Back in 2012, I quit the internet for a year. Between May 2012 and May 2013, I didn’t use the internet or ask people to use the internet for me. To make it extra hard, I didn’t use text messaging either.

In a nutshell, I wanted to discover how many of my problems in life (lack of productivity, constant distraction, a sense running as fast as I could just to keep up) were the internet’s fault, and how many of those problems were just my own inherent faults.

Spoiler: it was mostly just me.

But if you’ve been following all the recent Facebook drama or you can’t stand the culture of Twitter discourse or you feel like the Instagram algorithm is harmful to your well-being and you’ve decided that you need to make a statement by quitting something, I might be able to offer some advice.

Boredom

You’re standing in line. You’re sitting down to poop. You’re waiting for the train. You just woke up. You’re about to go to sleep. You’re waiting for a commercial break to finish. It’s not even a commercial break; you just got antsy. You’re bored during a conversation. You’re not bored during a conversation; you just wanted to check something real quick.

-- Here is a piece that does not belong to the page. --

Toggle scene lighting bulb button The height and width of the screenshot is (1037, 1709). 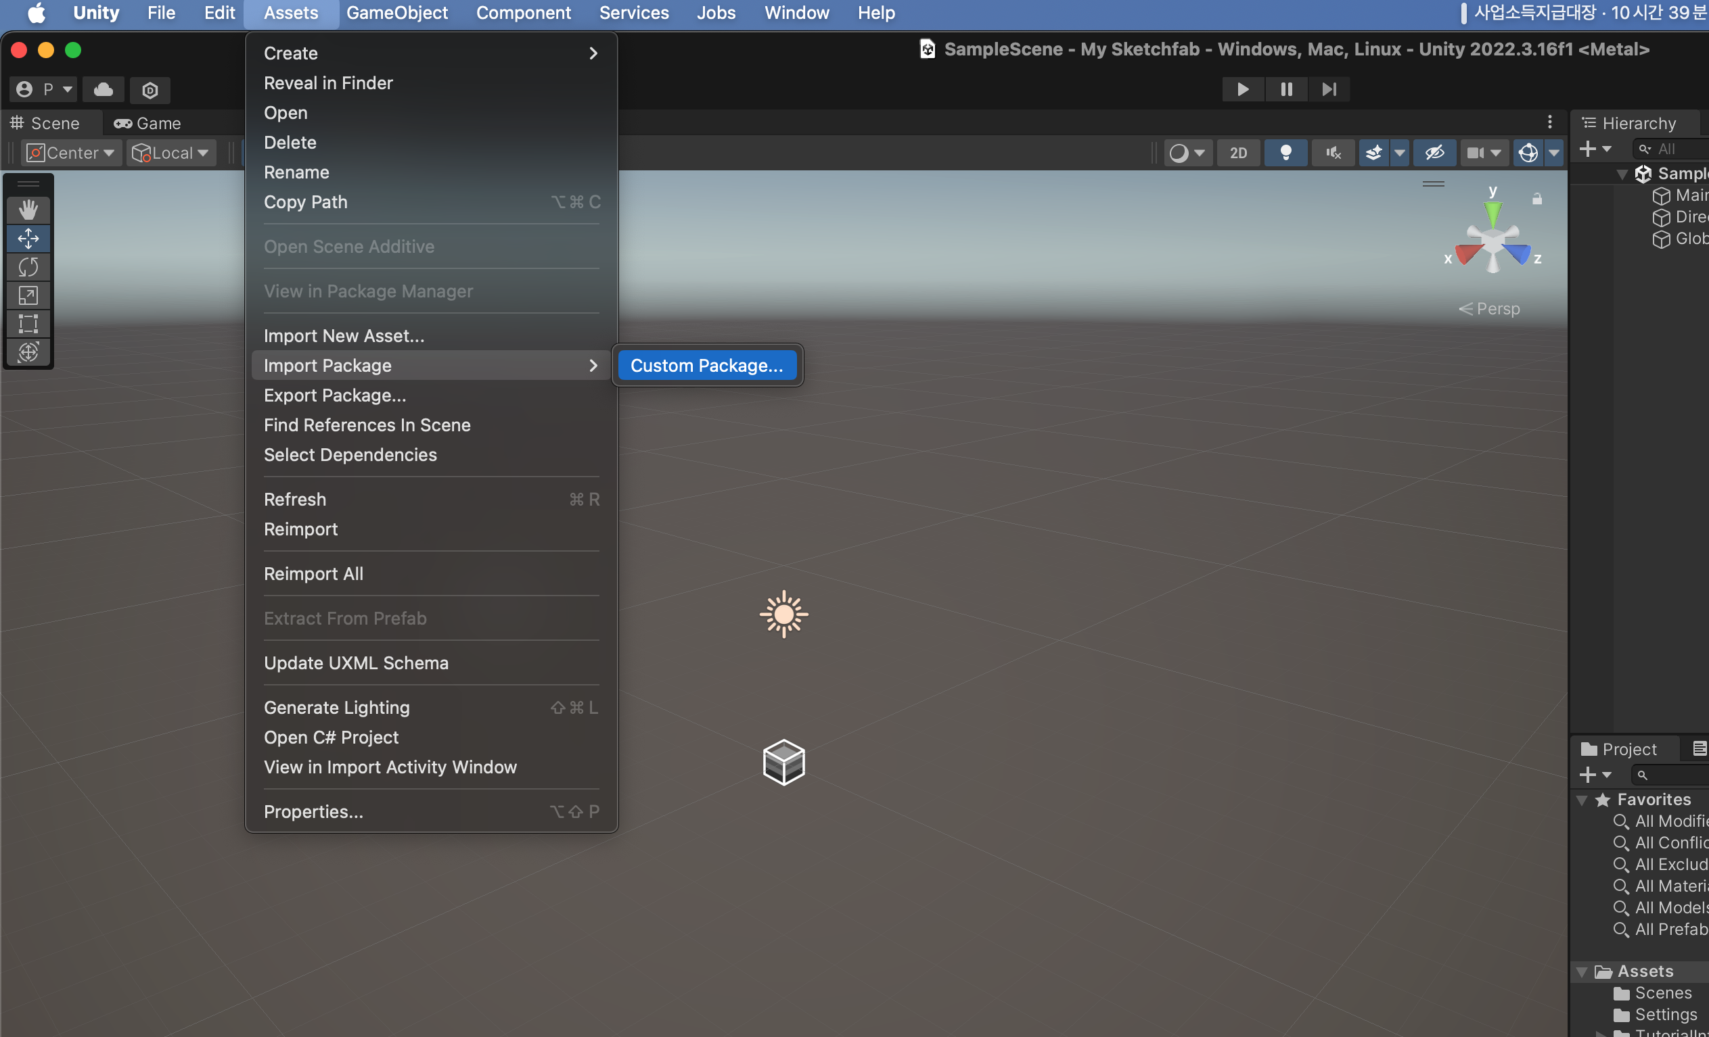point(1285,153)
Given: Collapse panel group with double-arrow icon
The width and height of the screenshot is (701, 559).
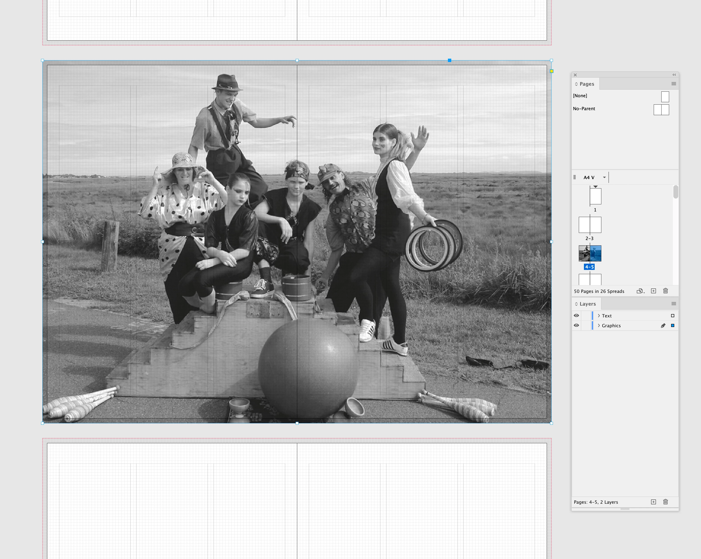Looking at the screenshot, I should click(674, 75).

You pull out your phone for whatever reason.

What app do you open? And why?

The first question is easy: for me, personally, it’s Twitter. For many other people, it’s Instagram or Facebook.

But the “why” question is harder to answer. There’s a great Why’d You Push That Button? episode that explores how app developers try to create a reward loop to incentivize you to keep checking back. For instance, I check Twitter because someone might’ve read one of my articles and liked it. Or, at the very least, someone might’ve liked one of my tweets or followed me or retweeted me. I’m searching for praise.

What’s messed up about it is I can check Twitter, see nothing new, put my phone in my pocket, and 15 seconds later, I’ll pull my phone out once more to look at Twitter again. It’s a little sick, to be honest.

So, let’s say Facebook is your app of choice. And I’m just going to assume you’re as hooked as I am. What are you going to do every 15 seconds with your thumbs if you quit?

I’m going to humbly suggest, based on personal experience, that you try boredom.

Boredom is a complicated thing. And most people are desperate to avoid it. It turns out that smartphones full of social network apps are a great antidote.

But if you choose to replace your go-to app, whatever it may be, with nothing, you can push through the discomfort of boredom, and you might find something cool on the other side.

Boredom is a dissatisfaction with what you’re doing. If you allow yourself to be bored for just a little bit, you can use that free brain power to decide what you actually want to do. Like, what will make you feel good in the long run, instead of what will make you feel good for the next 15 seconds.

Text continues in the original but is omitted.